Saved entries:
+++
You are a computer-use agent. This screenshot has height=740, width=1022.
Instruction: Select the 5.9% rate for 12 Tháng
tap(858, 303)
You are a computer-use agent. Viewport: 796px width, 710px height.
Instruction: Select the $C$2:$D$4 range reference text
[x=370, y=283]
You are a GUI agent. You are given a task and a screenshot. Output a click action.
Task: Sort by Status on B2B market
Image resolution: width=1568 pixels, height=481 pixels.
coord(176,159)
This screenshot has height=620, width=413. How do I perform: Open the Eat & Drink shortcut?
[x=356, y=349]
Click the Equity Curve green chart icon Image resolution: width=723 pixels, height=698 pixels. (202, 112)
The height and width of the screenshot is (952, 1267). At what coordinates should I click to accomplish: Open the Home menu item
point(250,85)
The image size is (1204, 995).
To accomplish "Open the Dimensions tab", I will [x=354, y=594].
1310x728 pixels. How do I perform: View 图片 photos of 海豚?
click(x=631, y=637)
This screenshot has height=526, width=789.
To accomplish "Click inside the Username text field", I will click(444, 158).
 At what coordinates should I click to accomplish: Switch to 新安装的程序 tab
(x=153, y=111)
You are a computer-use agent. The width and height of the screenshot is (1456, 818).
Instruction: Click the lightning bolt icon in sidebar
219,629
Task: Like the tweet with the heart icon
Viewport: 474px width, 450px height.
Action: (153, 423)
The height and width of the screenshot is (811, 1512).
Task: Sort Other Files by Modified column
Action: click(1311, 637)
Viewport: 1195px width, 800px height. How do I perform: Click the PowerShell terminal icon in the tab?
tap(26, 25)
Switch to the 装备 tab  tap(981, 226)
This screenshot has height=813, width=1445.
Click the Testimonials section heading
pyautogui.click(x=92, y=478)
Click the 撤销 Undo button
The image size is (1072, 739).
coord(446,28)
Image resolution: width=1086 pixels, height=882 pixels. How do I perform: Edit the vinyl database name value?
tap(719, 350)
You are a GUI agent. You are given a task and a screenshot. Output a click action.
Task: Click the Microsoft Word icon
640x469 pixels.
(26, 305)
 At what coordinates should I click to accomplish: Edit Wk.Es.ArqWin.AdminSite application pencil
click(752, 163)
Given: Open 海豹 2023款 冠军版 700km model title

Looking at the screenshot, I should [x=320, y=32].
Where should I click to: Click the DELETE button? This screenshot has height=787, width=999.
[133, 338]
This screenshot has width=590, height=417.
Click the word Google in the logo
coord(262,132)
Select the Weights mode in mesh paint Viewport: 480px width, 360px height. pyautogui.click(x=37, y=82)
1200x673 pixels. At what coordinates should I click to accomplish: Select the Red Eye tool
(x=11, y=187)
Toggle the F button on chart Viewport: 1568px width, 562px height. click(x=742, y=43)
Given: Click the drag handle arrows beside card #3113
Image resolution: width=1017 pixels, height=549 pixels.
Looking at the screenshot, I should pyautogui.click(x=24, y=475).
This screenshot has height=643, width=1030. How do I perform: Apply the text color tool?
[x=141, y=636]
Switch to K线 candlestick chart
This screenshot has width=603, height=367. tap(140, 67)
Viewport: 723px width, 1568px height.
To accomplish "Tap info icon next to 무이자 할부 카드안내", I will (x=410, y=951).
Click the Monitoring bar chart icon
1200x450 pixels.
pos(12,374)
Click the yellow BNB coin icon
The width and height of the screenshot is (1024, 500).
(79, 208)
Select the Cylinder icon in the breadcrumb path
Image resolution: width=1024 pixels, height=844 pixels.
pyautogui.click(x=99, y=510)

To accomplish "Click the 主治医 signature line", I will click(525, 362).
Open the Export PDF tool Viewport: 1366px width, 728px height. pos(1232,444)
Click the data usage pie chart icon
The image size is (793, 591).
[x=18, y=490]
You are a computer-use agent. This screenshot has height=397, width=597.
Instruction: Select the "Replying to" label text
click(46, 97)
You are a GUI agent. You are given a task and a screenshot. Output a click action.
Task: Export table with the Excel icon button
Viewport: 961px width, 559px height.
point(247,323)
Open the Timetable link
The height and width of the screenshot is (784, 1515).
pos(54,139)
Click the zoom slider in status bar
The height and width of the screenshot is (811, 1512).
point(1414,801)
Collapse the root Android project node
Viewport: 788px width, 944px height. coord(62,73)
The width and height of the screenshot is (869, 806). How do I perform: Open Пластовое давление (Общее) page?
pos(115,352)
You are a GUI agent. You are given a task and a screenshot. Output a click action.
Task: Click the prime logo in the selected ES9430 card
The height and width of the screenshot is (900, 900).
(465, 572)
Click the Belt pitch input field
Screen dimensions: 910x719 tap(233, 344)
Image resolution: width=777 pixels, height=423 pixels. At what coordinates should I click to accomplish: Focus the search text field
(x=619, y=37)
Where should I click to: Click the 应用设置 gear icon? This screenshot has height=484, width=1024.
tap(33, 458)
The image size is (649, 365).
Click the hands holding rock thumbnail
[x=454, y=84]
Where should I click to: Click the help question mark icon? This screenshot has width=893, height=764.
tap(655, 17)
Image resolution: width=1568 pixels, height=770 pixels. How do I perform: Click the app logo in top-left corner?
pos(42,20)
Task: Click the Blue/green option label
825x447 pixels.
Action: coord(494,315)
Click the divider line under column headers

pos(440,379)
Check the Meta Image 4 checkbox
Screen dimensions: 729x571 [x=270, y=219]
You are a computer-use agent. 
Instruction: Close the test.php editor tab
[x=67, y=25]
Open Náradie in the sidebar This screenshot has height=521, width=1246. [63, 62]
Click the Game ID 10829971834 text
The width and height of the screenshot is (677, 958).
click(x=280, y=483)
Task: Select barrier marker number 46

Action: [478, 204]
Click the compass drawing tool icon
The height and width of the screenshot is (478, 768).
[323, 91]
+++
What to work on:
Could you write out exactly the lines above, starting at the first one and ending with the line that has "You are a computer-use agent. Viewport: 796px"?

Answer space:
You are a computer-use agent. This screenshot has height=740, width=1022.
Instruction: Select the 5.9% rate for 12 Tháng
tap(858, 303)
You are a computer-use agent. Viewport: 796px width, 710px height.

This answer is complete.